Start EXTRACTED ENTRIES

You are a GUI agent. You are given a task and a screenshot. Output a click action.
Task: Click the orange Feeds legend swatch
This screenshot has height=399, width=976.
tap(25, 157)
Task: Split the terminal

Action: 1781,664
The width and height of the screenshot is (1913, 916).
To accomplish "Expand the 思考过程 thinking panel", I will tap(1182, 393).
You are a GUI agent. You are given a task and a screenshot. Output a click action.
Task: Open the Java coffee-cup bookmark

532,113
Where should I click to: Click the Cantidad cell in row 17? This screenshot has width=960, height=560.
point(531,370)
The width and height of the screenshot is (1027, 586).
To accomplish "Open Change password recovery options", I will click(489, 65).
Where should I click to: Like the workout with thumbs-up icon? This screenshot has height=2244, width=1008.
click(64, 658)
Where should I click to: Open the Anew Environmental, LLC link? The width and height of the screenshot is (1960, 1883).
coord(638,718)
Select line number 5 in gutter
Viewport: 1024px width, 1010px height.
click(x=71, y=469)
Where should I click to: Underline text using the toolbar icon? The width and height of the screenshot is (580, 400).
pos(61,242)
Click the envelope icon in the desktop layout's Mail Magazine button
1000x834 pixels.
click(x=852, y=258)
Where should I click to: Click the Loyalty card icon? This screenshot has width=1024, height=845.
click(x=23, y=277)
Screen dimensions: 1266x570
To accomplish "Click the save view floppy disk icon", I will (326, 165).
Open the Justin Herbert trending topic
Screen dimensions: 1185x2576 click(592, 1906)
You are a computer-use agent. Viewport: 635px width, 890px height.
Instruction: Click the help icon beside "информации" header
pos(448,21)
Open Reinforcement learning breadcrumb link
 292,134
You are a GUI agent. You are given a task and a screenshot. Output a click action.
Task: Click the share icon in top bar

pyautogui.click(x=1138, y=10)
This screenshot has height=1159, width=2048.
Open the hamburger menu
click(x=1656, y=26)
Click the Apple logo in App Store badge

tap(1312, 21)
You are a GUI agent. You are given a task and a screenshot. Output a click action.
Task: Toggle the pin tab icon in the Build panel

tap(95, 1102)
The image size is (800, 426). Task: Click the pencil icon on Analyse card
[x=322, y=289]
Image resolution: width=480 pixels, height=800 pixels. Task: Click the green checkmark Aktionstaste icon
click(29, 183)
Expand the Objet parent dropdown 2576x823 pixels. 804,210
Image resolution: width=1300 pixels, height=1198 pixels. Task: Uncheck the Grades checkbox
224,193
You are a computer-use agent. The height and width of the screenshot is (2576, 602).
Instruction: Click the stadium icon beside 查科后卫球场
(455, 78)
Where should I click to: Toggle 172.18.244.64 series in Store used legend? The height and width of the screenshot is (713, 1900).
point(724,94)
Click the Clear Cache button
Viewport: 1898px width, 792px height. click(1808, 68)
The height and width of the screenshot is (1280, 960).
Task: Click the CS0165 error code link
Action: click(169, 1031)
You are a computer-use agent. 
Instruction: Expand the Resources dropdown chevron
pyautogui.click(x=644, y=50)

End EXTRACTED ENTRIES

> **TASK DESCRIPTION**
Rewrite the data above, changing every "Where should I click to" to "Where do I click to" and leaving everything else unchanged.

> **FINISHED ANSWER**
You are a GUI agent. You are given a task and a screenshot. Output a click action.
Task: Click the orange Feeds legend swatch
This screenshot has height=399, width=976.
tap(25, 157)
Task: Split the terminal

Action: 1781,664
The width and height of the screenshot is (1913, 916).
To accomplish "Expand the 思考过程 thinking panel", I will tap(1182, 393).
You are a GUI agent. You are given a task and a screenshot. Output a click action.
Task: Open the Java coffee-cup bookmark

532,113
Where do I click to: Click the Cantidad cell in row 17? This screenshot has width=960, height=560.
point(531,370)
The width and height of the screenshot is (1027, 586).
To accomplish "Open Change password recovery options", I will click(489, 65).
Where do I click to: Like the workout with thumbs-up icon? This screenshot has height=2244, width=1008.
click(64, 658)
Where do I click to: Open the Anew Environmental, LLC link? The width and height of the screenshot is (1960, 1883).
coord(638,718)
Select line number 5 in gutter
Viewport: 1024px width, 1010px height.
click(x=71, y=469)
Where do I click to: Underline text using the toolbar icon? The width and height of the screenshot is (580, 400).
pos(61,242)
Click the envelope icon in the desktop layout's Mail Magazine button
1000x834 pixels.
click(x=852, y=258)
Where do I click to: Click the Loyalty card icon? This screenshot has width=1024, height=845.
click(x=23, y=277)
Screen dimensions: 1266x570
To accomplish "Click the save view floppy disk icon", I will (326, 165).
Open the Justin Herbert trending topic
Screen dimensions: 1185x2576 click(592, 1906)
You are a computer-use agent. Viewport: 635px width, 890px height.
Instruction: Click the help icon beside "информации" header
pos(448,21)
Open Reinforcement learning breadcrumb link
 292,134
You are a GUI agent. You are given a task and a screenshot. Output a click action.
Task: Click the share icon in top bar

pyautogui.click(x=1138, y=10)
This screenshot has height=1159, width=2048.
Open the hamburger menu
click(x=1656, y=26)
Click the Apple logo in App Store badge

tap(1312, 21)
You are a GUI agent. You are given a task and a screenshot. Output a click action.
Task: Toggle the pin tab icon in the Build panel

tap(95, 1102)
The image size is (800, 426). Task: Click the pencil icon on Analyse card
[x=322, y=289]
Image resolution: width=480 pixels, height=800 pixels. Task: Click the green checkmark Aktionstaste icon
click(29, 183)
Expand the Objet parent dropdown 2576x823 pixels. 804,210
Image resolution: width=1300 pixels, height=1198 pixels. Task: Uncheck the Grades checkbox
224,193
You are a computer-use agent. The height and width of the screenshot is (2576, 602).
Instruction: Click the stadium icon beside 查科后卫球场
(455, 78)
Where do I click to: Toggle 172.18.244.64 series in Store used legend? The height and width of the screenshot is (713, 1900).
point(724,94)
Click the Clear Cache button
Viewport: 1898px width, 792px height. click(1808, 68)
The height and width of the screenshot is (1280, 960).
Task: Click the CS0165 error code link
Action: click(169, 1031)
You are a computer-use agent. 
Instruction: Expand the Resources dropdown chevron
pyautogui.click(x=644, y=50)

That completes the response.